Poésie entre papiers et patoises

Impossible de se lancer dans le projet scénique d’une rencontre poétique publique sans revenir un temps sur l’effervescence québécoise de jadis. C’est en effet la mémoire pleine du Refus global, de la Nuit de la poésie de 1970 ainsi que de la question incontournable de la libération nationale que s’est déclenchée cette charmante soirée. Il faut dire, le thème de la liberté se promenait par-ci par-là, dans les œuvres – actuelles, pour leur part – d’Isabelle Forest, Martin-Pierre Tremblay, Jonathan Lamy et l’animateur Thierry Dimanche. Ce n’est pas avec moins de chuchotis et de silences éloquents qu’ont été reçus certains de nos souvenirs les plus beaux – Claude Gauvreau et Pauline Harvey, pour ne nommer que ceux-là. Schizophrénie qui n’en est pas vraiment une, qui nous permet de prendre élan dans le passé pour s’élancer dans le futur.

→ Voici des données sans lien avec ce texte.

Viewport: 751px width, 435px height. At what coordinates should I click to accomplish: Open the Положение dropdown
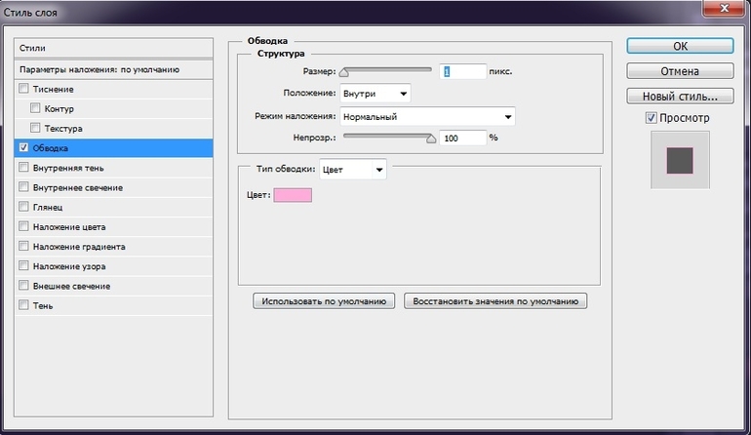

À cœur ouvert, les poésies d’ici et de maintenant nous ont fait frissonner en répondant aux divers appels lancés par les poètes d’autrefois. Jeu historico-actuel auquel se sont superposés les tweets en direct de ceux qui s’adonnait à commenter l’expérience en cours. De même, les mouvements imprévisibles et inimitables (liberté ?) de l’animateur étaient transmis sur scène, en simultané par webcam. Le spectateur a eu droit à une pluralité d’états d’esprit synchronisés : une multitâche s’accomplissant avec beaucoup de plaisir, et autant de concentration.

Même s’il a été déroutant de vivre le spectacle en compagnie de toutes ces réactions – et que, par moments, l’intention derrière cet aménagement semblait nous échapper – l’évènement a fait preuve de fluidité. L’invitation au public 2.0 était là, dans sa version bêta. Les expressions spontanées permises via Twitter et l’animation virtuelle laissaient tantôt dans l’incongruité, tantôt dans un vague sentiment de s’être fait enlevés les mots de la tête. Intéressant.

Les points chauds de la soirée ont sans contredit été marqués par le groupe Magtogoek. Que ce soit dans un poème musical de 2 minutes ou différentes pièces plutôt irrésistibles, Mathieu Campagna et sa bande ont déversé un flot de charmes. Entre fa dièse, métonymies et dialecte électronique, on a hâte à l’an prochain.